Michigan Girl wrote:JSS Rocks! wrote:"Although any period of ten years is a decade, a convenient and frequently referenced interval is based on the tens digit of the calendar year, as in using 1960s to represent the decade from 1960 to 1969. Often, for brevity, only the tens part is mentioned (60s or sixties), although this may leave it uncertain which century is meant. These references are frequently used to encapsulate pop culture or other widespread phenomena that dominated such a decade, as in The Great Depression of the 1930s.
Some writers like to point out that since the common calendar starts from the year 1, its first full decade contained the years from 1 to 10, the second decade from 11 to 20, and so on. The interval from the year 2001 to 2010 could thus be called the 201st decade, using ordinal numbers. However, contrary to practices in referencing centuries, ordinal references to decades are quite uncommon."
This is true, but for people that count 1..2..3, it's confusing at times!!!

Jesus. I thought I was done listening to (well, ok... reading) the nitpicking about this after all the 2000 vs. 2001 millennium shit.
If there's one thing I can't stand (and no offense intended, my lovelies... but this happens to be a pet peeve of mine...) is when people just HAVE to jump in and go "
technically, it isn't a new century until OH-ONE" or "
technically it isn't a new decade until TWENTY ELEVEN".
The fact is, we
know that.

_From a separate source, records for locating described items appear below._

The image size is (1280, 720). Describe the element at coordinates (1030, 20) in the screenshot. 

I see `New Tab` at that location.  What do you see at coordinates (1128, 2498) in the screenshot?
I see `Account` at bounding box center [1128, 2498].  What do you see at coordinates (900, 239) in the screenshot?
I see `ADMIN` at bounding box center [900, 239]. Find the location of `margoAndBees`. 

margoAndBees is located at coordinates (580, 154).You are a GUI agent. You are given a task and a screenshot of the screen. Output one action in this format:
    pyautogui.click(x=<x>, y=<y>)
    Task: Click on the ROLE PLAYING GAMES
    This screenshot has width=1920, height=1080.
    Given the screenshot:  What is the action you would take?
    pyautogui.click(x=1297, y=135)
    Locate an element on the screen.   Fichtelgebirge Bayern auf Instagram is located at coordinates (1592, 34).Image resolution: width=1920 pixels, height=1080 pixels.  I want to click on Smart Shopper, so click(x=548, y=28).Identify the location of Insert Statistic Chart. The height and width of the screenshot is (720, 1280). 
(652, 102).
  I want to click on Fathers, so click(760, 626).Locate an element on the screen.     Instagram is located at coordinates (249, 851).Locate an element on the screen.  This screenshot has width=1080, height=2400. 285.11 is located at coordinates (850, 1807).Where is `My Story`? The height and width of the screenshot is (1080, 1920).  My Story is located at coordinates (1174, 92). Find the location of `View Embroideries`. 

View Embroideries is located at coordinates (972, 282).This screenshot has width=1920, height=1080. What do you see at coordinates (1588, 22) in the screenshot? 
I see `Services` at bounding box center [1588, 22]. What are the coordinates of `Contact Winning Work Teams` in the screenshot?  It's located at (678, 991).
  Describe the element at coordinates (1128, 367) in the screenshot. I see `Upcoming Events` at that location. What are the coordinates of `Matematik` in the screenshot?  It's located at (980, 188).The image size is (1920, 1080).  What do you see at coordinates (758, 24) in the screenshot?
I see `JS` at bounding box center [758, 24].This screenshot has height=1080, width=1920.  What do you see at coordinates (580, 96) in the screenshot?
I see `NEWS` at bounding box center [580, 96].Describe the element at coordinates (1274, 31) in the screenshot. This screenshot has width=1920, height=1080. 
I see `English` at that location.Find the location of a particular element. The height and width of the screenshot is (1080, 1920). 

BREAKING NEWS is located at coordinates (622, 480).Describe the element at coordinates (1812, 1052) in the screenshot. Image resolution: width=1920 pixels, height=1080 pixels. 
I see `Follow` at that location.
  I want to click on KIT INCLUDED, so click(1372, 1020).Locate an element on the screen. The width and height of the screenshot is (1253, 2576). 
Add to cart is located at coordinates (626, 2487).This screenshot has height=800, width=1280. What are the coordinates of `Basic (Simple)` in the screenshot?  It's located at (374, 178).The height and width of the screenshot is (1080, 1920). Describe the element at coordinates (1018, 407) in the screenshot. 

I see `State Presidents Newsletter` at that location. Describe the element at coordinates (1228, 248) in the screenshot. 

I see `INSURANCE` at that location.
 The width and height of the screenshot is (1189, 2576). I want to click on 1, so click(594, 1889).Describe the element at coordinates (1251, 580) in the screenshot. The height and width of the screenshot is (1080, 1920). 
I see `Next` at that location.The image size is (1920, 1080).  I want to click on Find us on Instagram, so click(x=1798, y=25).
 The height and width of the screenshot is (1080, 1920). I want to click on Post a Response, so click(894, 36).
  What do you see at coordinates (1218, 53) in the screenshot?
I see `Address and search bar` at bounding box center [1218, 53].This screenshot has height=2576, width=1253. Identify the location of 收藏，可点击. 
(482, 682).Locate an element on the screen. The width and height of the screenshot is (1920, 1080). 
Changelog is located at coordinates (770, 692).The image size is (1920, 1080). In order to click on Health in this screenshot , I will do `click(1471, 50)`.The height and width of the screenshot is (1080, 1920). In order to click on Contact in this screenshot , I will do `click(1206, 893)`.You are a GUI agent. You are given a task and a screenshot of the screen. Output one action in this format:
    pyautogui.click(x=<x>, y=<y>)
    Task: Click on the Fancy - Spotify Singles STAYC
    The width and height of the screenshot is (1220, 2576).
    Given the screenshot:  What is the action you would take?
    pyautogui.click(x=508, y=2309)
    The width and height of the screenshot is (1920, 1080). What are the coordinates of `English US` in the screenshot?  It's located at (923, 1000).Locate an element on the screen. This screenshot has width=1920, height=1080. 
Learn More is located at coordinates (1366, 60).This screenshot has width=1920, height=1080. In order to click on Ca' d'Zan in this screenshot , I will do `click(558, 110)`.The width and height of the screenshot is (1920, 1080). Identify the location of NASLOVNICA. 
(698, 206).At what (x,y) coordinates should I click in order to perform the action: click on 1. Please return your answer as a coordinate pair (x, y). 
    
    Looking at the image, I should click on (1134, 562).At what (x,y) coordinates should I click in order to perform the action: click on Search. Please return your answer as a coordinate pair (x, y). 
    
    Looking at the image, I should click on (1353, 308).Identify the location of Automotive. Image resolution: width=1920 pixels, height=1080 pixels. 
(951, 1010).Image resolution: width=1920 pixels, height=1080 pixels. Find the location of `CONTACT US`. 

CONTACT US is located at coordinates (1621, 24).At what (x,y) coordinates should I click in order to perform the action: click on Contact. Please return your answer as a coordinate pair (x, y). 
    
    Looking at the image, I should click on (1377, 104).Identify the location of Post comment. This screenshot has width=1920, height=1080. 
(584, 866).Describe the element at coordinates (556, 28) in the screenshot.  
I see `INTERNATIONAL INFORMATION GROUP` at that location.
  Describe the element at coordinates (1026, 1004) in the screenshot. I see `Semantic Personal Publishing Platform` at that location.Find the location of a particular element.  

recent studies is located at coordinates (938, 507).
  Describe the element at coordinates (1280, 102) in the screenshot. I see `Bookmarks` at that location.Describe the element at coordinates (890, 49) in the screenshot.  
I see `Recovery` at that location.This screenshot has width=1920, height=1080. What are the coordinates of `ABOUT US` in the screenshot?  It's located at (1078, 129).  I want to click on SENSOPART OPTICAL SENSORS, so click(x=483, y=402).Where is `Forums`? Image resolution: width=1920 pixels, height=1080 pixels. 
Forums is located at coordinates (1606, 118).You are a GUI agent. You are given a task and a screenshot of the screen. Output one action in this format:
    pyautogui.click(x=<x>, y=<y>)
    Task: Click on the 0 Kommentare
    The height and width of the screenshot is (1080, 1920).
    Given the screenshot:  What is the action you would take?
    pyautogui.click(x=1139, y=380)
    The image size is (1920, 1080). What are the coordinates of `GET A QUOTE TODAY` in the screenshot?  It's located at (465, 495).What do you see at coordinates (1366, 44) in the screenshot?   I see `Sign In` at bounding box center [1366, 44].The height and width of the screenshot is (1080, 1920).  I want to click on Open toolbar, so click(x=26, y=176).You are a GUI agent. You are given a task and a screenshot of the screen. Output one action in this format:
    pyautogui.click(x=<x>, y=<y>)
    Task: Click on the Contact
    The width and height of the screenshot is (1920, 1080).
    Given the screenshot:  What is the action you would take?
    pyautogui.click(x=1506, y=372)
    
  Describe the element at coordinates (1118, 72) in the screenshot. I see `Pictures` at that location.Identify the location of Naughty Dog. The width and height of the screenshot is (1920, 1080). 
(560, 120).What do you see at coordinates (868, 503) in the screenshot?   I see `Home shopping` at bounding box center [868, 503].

But we all group them differently when referring back to them anyway so what is the big deal if we group them that way when referring to the future? So,
technically 
1980 would still be part of the 70s, but
no one says that...
"I was born in the 70s.
"Really? What year?"
"1980"
You'd call that person a retardicus maximus for saying a think like that, even though "
technically" they'd be right. 98% of the planet refers to decades this way and most of us know it starts with the 1, but you always get the Smarty McFarty who has to pop up and go "um,
technically..."
If it works in past referece, then it works in present and future reference too. Next Friday begins a new decade (maybe not *AHEM* "
techically", but for general purposes, yes).